I know that some of you already know and understand the circle of fifths quite well. And some of you can read music notation but don’t know about the circle of fifths, which is likely the case if you haven’t formally studied music.
I posted a lengthy explanation about the circle of fifths in the open thread about C-flat major, though I think it left some people confused. I’m going to try a different tack.
Let’s say you’re at the piano, just noodling around, and just by luck you come up with a nice melody. You want to write it down before you forget it, so you write it down sloppily, you can clean it up later.
Let’s say your melody uses a lot of black keys on the piano. You know the note names of the white keys on the piano: C, D, E, F, G, A, B. The black key between C and D can be referred to as either C-sharp or D-flat. Likewise, the black key between D and E can be referred to as either D-sharp or E-flat. Likewise for the black keys between F and G, G and A, and A and B.
In your hurry to jot down your melody, you used both flats and sharps without caring which is technically correct. When you review your quick sketch, you realize that, except for one or two notes, your melody is clearly in C-sharp major (seven sharps) or D-flat major (five flats).
How do you choose? If it’s going to be a piano piece, you should probably choose D-flat major. The five notes with flats (D-flat, E-flat, G-flat, A-flat and B-flat) neatly correspond to the black keys of the piano, whereas in C-sharp major, the notes that are C-natural and F-natural in D-flat major are instead B-sharp and E-sharp.
But even if it’s going to be a short piece, you probably still want it to pass through a couple other keys. Like maybe it’s going to have a lyrical counter-theme in the dominant, and pass briefly through the mediant minor before going back to the tonic, for example.
In D-flat major that would mean subtract one flat (with accidentals as needed) to get to A-flat major, then you may or may not need any other accidentals to suggest F minor before going back to D-flat major.
In C-sharp major, this scheme would need adding one sharp (instead of subtracting one flat) to get to G-sharp major and its relative, E-sharp minor. In the ascending melodic minor scale, that would be E-sharp, F-double sharp, G-sharp, … you get the idea.
But now let’s say instead your inspiration is, instead of C-sharp major or D-flat major, is more like D-sharp minor or E-flat minor. Which do you choose?

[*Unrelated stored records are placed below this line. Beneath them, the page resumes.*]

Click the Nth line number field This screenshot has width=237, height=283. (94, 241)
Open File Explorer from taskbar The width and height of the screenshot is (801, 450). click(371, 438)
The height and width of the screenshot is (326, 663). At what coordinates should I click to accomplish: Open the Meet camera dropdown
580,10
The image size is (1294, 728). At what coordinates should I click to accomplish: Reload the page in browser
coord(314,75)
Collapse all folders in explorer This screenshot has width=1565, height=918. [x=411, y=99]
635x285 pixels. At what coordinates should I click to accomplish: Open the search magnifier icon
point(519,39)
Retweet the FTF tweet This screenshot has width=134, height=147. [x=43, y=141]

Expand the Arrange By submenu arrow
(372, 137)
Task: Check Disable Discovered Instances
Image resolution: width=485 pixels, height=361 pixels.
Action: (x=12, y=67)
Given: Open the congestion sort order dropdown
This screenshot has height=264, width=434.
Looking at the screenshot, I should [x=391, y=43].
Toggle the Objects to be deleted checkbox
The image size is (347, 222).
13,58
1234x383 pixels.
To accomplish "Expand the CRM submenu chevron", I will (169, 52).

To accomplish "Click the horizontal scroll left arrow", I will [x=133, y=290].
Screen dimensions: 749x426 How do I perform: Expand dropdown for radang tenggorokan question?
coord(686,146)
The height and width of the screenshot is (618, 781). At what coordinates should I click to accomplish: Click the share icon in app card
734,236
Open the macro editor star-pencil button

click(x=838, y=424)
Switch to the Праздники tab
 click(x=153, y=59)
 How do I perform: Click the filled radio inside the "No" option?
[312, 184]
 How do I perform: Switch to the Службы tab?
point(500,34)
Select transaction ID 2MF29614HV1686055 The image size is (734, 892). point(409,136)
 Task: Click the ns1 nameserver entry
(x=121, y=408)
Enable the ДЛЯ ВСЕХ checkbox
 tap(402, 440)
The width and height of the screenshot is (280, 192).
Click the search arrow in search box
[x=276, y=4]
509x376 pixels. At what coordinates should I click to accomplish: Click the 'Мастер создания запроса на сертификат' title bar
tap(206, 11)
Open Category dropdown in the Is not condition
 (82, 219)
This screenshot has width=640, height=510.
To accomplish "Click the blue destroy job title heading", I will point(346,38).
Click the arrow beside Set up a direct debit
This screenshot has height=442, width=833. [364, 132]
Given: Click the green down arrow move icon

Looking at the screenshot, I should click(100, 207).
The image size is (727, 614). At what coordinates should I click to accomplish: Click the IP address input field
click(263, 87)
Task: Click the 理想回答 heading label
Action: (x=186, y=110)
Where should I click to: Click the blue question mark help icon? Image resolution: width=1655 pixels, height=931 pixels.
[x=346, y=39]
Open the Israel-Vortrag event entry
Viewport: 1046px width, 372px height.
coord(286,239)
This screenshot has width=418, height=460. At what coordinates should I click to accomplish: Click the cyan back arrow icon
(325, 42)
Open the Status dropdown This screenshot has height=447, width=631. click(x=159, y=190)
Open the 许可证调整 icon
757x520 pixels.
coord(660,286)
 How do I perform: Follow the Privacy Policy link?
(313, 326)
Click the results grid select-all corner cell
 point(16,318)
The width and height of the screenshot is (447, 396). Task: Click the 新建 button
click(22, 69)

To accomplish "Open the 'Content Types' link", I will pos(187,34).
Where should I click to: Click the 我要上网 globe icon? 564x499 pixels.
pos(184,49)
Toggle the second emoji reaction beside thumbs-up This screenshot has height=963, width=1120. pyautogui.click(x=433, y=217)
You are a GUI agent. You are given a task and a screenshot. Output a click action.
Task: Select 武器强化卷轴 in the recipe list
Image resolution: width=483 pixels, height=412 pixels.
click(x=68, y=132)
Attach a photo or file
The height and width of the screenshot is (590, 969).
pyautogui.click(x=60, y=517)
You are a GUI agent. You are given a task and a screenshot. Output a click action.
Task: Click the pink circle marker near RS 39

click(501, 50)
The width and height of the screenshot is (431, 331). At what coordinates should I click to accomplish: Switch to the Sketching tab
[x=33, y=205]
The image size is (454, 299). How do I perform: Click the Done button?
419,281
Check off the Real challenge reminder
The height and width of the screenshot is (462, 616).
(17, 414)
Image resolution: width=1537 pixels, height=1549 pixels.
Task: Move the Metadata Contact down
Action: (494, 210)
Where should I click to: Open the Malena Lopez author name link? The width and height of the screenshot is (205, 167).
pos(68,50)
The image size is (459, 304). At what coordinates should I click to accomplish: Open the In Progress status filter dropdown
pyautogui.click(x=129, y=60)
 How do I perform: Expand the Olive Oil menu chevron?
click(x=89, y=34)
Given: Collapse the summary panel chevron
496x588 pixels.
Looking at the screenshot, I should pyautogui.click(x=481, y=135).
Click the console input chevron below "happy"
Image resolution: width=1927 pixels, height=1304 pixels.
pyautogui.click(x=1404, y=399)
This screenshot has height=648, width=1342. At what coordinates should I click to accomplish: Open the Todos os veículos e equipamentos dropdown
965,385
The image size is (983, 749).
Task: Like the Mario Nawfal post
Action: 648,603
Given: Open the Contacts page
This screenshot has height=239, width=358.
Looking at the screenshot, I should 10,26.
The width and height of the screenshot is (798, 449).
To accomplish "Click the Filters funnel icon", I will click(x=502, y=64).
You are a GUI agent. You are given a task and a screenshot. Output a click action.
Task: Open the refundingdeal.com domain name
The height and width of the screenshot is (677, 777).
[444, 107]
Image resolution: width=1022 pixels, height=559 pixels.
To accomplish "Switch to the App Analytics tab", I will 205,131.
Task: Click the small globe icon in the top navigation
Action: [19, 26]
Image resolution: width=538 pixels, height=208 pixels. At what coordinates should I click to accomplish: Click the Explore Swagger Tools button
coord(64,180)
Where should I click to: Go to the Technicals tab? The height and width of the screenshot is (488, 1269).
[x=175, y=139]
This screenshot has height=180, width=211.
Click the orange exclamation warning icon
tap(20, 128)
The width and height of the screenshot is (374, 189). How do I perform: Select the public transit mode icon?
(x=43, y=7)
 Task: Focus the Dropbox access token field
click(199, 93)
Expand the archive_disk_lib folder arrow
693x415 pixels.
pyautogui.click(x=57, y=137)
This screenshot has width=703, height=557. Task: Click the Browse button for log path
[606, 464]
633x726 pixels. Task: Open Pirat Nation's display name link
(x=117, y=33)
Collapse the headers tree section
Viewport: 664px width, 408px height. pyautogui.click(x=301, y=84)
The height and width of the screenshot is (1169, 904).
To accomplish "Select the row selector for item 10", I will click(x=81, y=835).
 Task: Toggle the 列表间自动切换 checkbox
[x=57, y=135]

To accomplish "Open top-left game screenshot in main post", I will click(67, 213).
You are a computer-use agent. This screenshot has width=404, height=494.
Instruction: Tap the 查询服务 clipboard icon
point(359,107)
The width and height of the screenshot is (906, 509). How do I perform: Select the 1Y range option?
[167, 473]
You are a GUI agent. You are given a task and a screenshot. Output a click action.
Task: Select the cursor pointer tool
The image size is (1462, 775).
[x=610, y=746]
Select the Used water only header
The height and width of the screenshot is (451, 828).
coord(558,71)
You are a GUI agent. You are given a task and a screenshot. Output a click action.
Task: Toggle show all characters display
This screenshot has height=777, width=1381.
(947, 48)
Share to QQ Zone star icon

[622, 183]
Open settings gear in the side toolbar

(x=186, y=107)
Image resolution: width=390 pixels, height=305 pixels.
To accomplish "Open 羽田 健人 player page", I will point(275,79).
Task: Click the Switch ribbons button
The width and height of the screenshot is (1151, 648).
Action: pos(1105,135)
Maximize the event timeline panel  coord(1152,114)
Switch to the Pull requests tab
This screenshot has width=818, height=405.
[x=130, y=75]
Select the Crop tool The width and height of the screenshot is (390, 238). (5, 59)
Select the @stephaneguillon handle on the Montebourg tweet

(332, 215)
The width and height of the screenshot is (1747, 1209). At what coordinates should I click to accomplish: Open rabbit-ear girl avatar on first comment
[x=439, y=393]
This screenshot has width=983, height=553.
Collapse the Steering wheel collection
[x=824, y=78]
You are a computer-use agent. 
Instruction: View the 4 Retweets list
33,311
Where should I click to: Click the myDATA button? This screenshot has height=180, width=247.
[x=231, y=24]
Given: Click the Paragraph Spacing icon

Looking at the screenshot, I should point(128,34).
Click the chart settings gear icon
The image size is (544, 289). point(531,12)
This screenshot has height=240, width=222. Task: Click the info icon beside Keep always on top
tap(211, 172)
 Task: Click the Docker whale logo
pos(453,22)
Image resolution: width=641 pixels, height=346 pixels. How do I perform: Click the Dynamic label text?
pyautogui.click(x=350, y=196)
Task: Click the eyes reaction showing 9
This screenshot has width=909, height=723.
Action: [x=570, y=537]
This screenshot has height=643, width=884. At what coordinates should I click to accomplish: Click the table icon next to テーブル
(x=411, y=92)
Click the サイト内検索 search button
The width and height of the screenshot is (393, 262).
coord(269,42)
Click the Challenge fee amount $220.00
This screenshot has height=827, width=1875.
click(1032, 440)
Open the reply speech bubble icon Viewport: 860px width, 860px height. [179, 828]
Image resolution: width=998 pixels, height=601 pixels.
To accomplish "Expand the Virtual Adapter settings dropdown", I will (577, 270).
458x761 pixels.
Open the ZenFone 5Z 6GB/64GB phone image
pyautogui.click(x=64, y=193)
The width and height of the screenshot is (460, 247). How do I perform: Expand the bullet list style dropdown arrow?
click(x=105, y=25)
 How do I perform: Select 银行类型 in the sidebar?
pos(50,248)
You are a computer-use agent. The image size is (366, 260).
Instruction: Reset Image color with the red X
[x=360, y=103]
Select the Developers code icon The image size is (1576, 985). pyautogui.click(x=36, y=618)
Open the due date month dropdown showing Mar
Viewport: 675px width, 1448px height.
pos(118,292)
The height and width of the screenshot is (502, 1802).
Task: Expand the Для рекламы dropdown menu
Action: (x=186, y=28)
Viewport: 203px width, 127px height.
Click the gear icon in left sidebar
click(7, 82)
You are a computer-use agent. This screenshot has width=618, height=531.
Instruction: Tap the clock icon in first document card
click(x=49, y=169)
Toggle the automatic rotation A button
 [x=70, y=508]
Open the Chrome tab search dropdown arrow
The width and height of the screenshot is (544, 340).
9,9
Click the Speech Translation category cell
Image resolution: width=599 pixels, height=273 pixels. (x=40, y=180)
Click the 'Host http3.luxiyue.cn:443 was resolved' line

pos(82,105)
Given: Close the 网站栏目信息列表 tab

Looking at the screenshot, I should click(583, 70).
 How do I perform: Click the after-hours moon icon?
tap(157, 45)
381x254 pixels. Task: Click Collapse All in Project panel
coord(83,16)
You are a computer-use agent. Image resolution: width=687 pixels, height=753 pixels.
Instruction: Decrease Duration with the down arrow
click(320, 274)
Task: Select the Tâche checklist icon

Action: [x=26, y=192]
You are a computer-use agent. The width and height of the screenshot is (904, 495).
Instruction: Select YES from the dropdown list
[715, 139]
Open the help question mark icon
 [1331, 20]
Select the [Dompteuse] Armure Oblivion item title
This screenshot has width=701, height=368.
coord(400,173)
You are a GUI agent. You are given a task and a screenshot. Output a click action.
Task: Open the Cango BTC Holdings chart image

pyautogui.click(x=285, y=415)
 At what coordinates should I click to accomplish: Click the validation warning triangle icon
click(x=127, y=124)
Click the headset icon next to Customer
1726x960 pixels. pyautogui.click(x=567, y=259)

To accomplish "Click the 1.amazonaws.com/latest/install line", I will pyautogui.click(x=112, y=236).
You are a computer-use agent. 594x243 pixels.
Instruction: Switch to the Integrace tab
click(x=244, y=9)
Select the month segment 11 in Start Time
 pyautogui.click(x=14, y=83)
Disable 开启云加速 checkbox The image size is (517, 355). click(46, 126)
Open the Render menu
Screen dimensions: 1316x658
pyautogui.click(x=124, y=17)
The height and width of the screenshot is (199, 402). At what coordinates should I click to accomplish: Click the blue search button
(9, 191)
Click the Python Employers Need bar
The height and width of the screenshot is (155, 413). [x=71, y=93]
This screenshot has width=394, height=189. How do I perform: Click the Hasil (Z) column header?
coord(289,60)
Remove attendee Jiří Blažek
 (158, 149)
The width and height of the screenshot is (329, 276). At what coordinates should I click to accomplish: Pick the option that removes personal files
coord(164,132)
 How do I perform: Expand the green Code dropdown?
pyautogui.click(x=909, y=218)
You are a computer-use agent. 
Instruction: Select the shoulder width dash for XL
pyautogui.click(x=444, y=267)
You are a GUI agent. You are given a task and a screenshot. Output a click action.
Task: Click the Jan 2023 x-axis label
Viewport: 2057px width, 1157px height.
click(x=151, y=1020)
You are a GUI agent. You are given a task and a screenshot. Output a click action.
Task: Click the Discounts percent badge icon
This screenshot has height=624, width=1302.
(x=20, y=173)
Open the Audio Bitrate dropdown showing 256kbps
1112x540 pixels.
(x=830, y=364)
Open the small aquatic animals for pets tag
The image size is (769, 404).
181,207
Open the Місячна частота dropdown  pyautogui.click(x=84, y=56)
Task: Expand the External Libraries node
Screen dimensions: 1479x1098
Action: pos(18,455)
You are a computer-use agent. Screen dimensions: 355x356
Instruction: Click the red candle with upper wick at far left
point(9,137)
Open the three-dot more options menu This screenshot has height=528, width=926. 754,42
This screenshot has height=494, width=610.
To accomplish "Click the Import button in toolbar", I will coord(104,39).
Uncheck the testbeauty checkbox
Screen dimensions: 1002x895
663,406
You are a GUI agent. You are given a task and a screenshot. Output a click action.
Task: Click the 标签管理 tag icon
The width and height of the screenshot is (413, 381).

The key of A-sharp minor (seven sharps) is relative to C-sharp major. Subtracting one sharp gives D-sharp minor (six sharps). The key of B-flat minor (five flats) is relative to D-flat major. Adding one flat gives E-flat minor (six flats).
So your main melody alone is not enough information to choose a key for your composition. Johann Sebastian Bach found himself in a similar dilemma, though reportedly he had a low opinion of composers who come up with their ideas by noodling around on a keyboard.
Bach’s solution, in the case of his Prelude and Fugue in E-flat minor from Book I of his Well-Tempered Clavier, was to actually write the prelude in E-flat minor but the ensuing fugue in D-sharp minor.
The preludes and fugues of the Well-Tempered Clavier demonstrate that with the then-newfangled tuning, a keyboard instrument can play in any key without any major compromises to the tuning of perfect intervals. Without getting overly technical, I can say that instead minor compromises are spread out through the whole range of the instrument.
In the case of the Prelude and Fugue in E-flat minor, you can tell where the prelude ends and the fugue begins. But would you know of the switch from E-flat minor to D-sharp minor, even if you are blessed (or cursed) with perfect pitch?
Actually, I’m puzzled by why Bach chose to write it this way. In D-sharp minor, the fugue requires several B-sharps and C-double sharps. which in E-flat minor would just be C-natural and D-natural. And I seriously doubt the ornament in measure 74 was the reason.
I don’t think Bach meant a mordent here, but that’s the symbol I’m using for now in Finale as I try to untangle the lines in E-flat minor:
Either way, there is some ambiguity here, as the ornament involves either B-sharp and C-sharp or C-natural and D-flat, right?
The most plausible explanation for Bach’s choice of D-sharp minor is that the music has religious significance. In Vivaldi’s day, sharps were written as X’s that look like our modern double sharp symbol. Despite the orientation, they were thought of bearing a similarity to crosses, which as religious symbols are shown upright rather than slanted.
There’s a lot more music in E-flat minor to choose from than there is music in A-flat minor. Though most of it seems to be piano music.
Like, for example, Ante el Escorial, by Ernesto Lecuona (el Escorial is a palace in Spain). Since it was first published in 1943, it’s not public domain in either Europe or the United States, so I take the good folks at IMSLP at their word that the piece is in E-flat minor. But if you watch a performance on YouTube, like Anat Navarro’s, you’ll probably see her hands on the black keys more often than the white keys.
I’ve listened to music by Lecuona before, but I don’t recall having heard this particular piece before.
Maybe you’ve heard of Cécile Chaminade. During her lifetime, she made a conscious decision to focus on solo piano music, short little pieces amateurs could play with ease. She wrote no string quartets, no symphonies, knowing full well she wouldn’t be taken seriously in those genres, as Emilie Mayer could attest to.
Chaminade’s Flute Concertino, Opus 107, was written only in her connection to her duties as a professor at the Conservatoire de Paris. I don’t know what the history is for her Duo Symphonique in E-flat minor, Opus 117, but it’s definitely a piece I would like to see orchestrated.
The only reason I don’t promise an orchestration of this piece is because I have other orchestration projects on my backburner, including music by Clara Schumann.
By the way, Clara Schumann wrote a song, “Am Strande,” in E-flat minor. I find the manuscript (available on IMSLP) much easier to read than the Bach manuscript (the 6-flat key signature is written in the more familiar pattern) but I just can’t make out the lyrics (and I generally can’t understand sung German if I can’t also see the words in print).
I believe the performers in this next video had a nicely typeset modern edition of the song, but I also believe they didn’t get it from IMSLP.
It seems only Russian symphonists used E-flat minor for orchestral music. The names Prokofiev and Mysaskovsky come to mind. But maybe also Havergal Brian, I’ll have to check...
The open thread question: what are some of your favorite compositions in E-flat minor? (Composers, please feel free to post regardless of key).